If I may add – your 2,8/80-200 mm Nikon is a heavy lens!
I had a more modern version (AF-S 2,8/70-200 mm G ED VRII), which came with a lens foot. So, if your version has one – use it! The camera is much better balanced (easier for the tripod head to hold steady) and all the weight is not hanging from the camera’s bayonett.

It has been a very long time since I last dug through all my D750 menus and settings. I will obviously need to go through them again, so I understand what my camera is now trying to do. I guess it’s good that I use these settings to my advantage.

Long ago, I found this video - watched it once, then watched it again. As I recall, just about everything they suggested I went along with, even when I didn’t understand. Joanna may or may not find some things useful, and will probably find things she disagrees with:
https://www.youtube.com/watch?v=KmYJuCZiJWE
Speaking of matrix metering, isn’t that a good starting point for general use, unless I have a good reason to change it?

Since I know nothing of Velvia, unless you feel it’s a better starting point than no starting point at all, wouldn’t I be better off not selecting anything yet for this purpose?

Yes, I guess I do, but obviously not as much so as you do. My “visualization” keeps changing as I work on an image, and see how it is “developing”. I get ideas all the time, and I try to not get locked into a specific path, keeping my mind open for better ideas.

Color range - will work on/with that later today. PhotoJoseph did great videos on this a year or two ago, when it was first introduced, and before I knew anything much about PhotoLab. It’s time for me to dig in and learn how to use it. Will probably start by watching his Webinar again.

Sneaky!!! What a cool trick. I will never forget this. Brilliant! (literally)

My only reservation about the 055 series is that I think that they are seriously over specified for a DSLR but, if you want to support an 8" x 10" view camera
 :nerd_face:

And ball heads are nowhere near as easy or precise to operate as three-way heads.

@mikemyers I just checked and found that Manfrotto Canada have the tripod legs in stock 290 XTRA CARBON Carbon fiber 3 section tripod - MT290XTC3 | Manfrotto CA

And the head separately 3 Way Tripod Head Mark II in Adapto with retractable levers - MH804-3W | Manfrotto CA

You don’t need menus to change metering mode


For everyday use, I find I get better exposures from centre-wighted. Matrix can often be fooled by stuff on the edge of the frame. But have a go at spot mode (over-exposing by 1⅔ stops) tonight to see what a difference it makes.

Velvia is only any good when you want to emulate that look and feel, otherwise, take your pick and play.

That is fine. Pre-visualisation comes in useful when you have a definite idea but, doesn’t preclude changing your mind.

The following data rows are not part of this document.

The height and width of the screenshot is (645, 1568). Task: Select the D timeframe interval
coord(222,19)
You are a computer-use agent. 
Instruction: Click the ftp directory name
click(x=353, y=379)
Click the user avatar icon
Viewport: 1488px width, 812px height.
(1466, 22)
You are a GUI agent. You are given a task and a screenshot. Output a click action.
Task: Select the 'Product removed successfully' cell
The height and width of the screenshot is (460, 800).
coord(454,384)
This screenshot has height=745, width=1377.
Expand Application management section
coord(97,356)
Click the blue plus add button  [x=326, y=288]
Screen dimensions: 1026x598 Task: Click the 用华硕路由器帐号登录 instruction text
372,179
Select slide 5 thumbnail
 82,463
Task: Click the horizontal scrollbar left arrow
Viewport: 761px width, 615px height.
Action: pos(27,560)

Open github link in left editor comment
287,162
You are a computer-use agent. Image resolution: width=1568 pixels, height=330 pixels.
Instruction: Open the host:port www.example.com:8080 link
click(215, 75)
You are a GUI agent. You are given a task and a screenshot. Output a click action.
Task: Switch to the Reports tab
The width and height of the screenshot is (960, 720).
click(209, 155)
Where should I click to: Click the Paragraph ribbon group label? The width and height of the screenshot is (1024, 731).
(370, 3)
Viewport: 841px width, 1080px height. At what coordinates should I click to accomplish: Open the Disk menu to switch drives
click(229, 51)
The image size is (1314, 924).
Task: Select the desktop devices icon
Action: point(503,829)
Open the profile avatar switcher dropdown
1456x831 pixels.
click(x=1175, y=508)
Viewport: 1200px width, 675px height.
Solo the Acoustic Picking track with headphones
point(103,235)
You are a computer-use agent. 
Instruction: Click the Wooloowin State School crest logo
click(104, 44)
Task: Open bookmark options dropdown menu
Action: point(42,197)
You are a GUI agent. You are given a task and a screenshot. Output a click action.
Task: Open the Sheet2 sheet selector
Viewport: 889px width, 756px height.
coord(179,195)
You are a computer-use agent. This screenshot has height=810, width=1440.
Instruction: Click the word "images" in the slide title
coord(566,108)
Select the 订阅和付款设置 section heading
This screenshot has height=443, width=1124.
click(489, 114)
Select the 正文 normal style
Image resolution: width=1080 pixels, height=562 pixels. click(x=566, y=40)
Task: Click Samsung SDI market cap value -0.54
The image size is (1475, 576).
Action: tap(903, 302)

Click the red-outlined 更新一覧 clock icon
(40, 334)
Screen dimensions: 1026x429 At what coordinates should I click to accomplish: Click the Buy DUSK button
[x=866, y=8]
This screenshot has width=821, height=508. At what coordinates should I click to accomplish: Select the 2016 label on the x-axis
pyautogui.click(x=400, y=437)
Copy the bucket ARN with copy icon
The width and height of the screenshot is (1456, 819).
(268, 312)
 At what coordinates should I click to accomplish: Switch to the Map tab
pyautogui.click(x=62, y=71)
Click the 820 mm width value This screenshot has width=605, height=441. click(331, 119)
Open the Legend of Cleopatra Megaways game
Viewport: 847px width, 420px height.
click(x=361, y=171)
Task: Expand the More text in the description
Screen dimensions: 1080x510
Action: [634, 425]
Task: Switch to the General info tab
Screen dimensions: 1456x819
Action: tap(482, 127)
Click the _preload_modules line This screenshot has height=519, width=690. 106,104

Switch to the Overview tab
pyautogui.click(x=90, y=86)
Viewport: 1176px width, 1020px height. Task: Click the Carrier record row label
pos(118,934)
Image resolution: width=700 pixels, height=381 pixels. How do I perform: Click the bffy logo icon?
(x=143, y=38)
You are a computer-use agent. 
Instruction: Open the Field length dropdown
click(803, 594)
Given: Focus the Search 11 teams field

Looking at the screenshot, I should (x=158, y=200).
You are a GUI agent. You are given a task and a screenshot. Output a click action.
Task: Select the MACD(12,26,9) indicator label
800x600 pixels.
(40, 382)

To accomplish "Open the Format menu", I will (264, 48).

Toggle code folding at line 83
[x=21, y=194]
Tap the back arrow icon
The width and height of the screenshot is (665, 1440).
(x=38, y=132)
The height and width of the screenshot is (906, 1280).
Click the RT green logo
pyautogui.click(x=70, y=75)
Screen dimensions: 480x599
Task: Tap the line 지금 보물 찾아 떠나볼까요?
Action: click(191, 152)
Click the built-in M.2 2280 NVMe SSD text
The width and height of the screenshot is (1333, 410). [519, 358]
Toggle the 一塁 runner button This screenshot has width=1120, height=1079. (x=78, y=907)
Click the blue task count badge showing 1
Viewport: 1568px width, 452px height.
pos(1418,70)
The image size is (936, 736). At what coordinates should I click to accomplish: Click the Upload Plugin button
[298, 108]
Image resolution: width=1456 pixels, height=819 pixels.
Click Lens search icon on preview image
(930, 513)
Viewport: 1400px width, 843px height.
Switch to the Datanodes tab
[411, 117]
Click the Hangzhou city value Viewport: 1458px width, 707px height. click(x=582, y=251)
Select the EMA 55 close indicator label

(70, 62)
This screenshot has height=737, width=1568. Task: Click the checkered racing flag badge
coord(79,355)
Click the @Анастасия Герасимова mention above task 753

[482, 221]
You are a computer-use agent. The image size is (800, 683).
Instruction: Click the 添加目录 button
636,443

Either that or just start playing, starting with the basics I just showed you and then play a bit more. Start by simply boosting/muting saturation on one coloured dot, then see what happens when you spread the segment.

Well, I checked the video link – he is talking how to use the cam for wedding AND with camera off flash – hence using (M)anual mode, but no word about camera metering.

To change from Matrix metering to Center weigthed (custom menu → b5 preset) or Spot metering, just hold down the equivalent Metering button (top right of your cam, next to the display) and toggle / skip through them with a right / left flick of the custom dial (top right on the back).

I suggest to try out, what @Joanna explained in full length and compare to what you are used too.
It’s important to get a feeling for what you (your cam) can do.

[Personally, I use the center weigthed metering (12mm circle) and adjust exposure with the aforesaid custom button, but different to the fellow’s (tiring) video explanations “d8 → EASY ISO OFF” and some more 
]


just saw, you got it twice – so 


And from my memory, matrix metering tends to expose a little incorrectly if there are very bright or very dark areas somewhere in the frame.
With Nikon and now with Olympus, I always use centre and only occasionally choose spot with exposure lock when there are extreme light situations.